Created attachment 669418 [details] /etc/lvm/lvm.conf Description of problem: After a mirror/disk dissapears from a mirrored LVM on ARM, 'dmeventd' does not repair LVM and since the remaining disk is suspended, the system cannot run any new processes — they wait for I/O in vain. Version-Release number of selected component (if applicable): LVM 2.02.97 + patch on https://www.redhat.com/archives/lvm-devel/2012-November/msg00039.html (installed on Gentoo) How reproducible: Always. Steps to Reproduce: 1. Install LVM on an ARM system (DreamPlug with Kirkwood MV88F6281-A1 SoC and Feroceon 88FR131 rev 1 (v5l) a.k.a. Marvel Sheeva 1.2 GHz (ARMv5TE) CPU in my case) 2. Following the official RedHat docs create a root partition in a LVM Mirror (I used "-m 1 --mirrorlog mirrored --alloc anywhere" on a two disk set-up, so the mirror log is mirrored on both at the same time). 3. Make sure 'dmeventd' deamon is running. (starts as a runlevel script on boot in my case) 4. On a live system unplug one of the (two) disks to simulate a dead disk. Actual results: Immediate: Processes that already work, continue to work (in my case only 'htop'); any new processes get are marked as "D" in 'htop' and seem deadlocked. In 'htop' all of CPU is waiting for I/O and every new process just adds to the load and doesn’t run. 'dmeventd' process is sleeping. On reboot with both disks in: It boots and works normally. On reboot with only one disk in: LVM in initramfs cannot find the device and eventually kernel panicks. Expected results: On removal of the disk, 'dmeventd' should have fixed the volumes, or at least change them to an unmirrored mode. In any case, the system should have continued to run uninterupted in all above use-cases — whether with both or one disk and whether on reboot or a live system. Additional info: I already discussed this problem on irc://irc.freenode.net/#lvm and was directed here. An idea was that it may be a problem of 'dmeventd' not loading and locking in memory on ARM or with the abovementioned patch for ARM.

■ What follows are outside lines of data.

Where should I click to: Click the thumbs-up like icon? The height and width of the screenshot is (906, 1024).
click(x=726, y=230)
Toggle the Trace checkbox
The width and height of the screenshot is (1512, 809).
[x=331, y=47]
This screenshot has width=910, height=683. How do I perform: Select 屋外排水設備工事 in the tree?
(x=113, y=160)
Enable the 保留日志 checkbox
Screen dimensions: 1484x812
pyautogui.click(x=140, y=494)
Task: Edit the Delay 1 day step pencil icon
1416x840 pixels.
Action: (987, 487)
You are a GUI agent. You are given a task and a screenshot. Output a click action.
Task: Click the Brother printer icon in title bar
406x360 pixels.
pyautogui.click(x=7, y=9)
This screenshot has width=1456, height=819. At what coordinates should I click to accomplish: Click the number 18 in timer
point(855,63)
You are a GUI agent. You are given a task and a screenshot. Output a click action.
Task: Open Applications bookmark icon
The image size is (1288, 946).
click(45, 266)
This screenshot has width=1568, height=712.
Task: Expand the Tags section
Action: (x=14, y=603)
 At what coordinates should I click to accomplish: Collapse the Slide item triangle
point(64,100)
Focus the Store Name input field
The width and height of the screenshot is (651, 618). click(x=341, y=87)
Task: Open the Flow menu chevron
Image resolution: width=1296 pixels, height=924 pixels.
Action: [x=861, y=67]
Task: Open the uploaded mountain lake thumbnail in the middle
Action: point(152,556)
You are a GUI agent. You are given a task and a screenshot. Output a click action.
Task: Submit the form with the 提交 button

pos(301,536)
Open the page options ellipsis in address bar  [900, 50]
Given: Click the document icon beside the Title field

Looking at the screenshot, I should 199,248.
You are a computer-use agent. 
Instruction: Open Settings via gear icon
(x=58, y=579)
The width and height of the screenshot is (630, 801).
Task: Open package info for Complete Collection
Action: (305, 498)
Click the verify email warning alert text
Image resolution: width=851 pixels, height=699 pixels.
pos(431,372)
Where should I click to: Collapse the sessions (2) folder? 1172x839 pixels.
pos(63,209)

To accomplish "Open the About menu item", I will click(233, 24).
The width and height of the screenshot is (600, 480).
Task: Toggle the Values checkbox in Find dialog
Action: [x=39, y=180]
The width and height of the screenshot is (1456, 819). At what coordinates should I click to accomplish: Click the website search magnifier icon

Created attachment 669419 [details] Kernel panic when booting with one disk only
Created attachment 669420 [details] output of `lvs -a --option +devices` Obviously this is the output before and after the bug occurs. When the bug occurs, I cannot get any output from `lvs`, as it indefinitely waits for I/O.
Created attachment 669421 [details] Kernel 3.6.11 config .config I use for Kernel 3.6.11 which is vanilla 3.6.11 kernel with some patches from Gentoo
Created attachment 669422 [details] Initramfs The 'init' script of the initramfs I use.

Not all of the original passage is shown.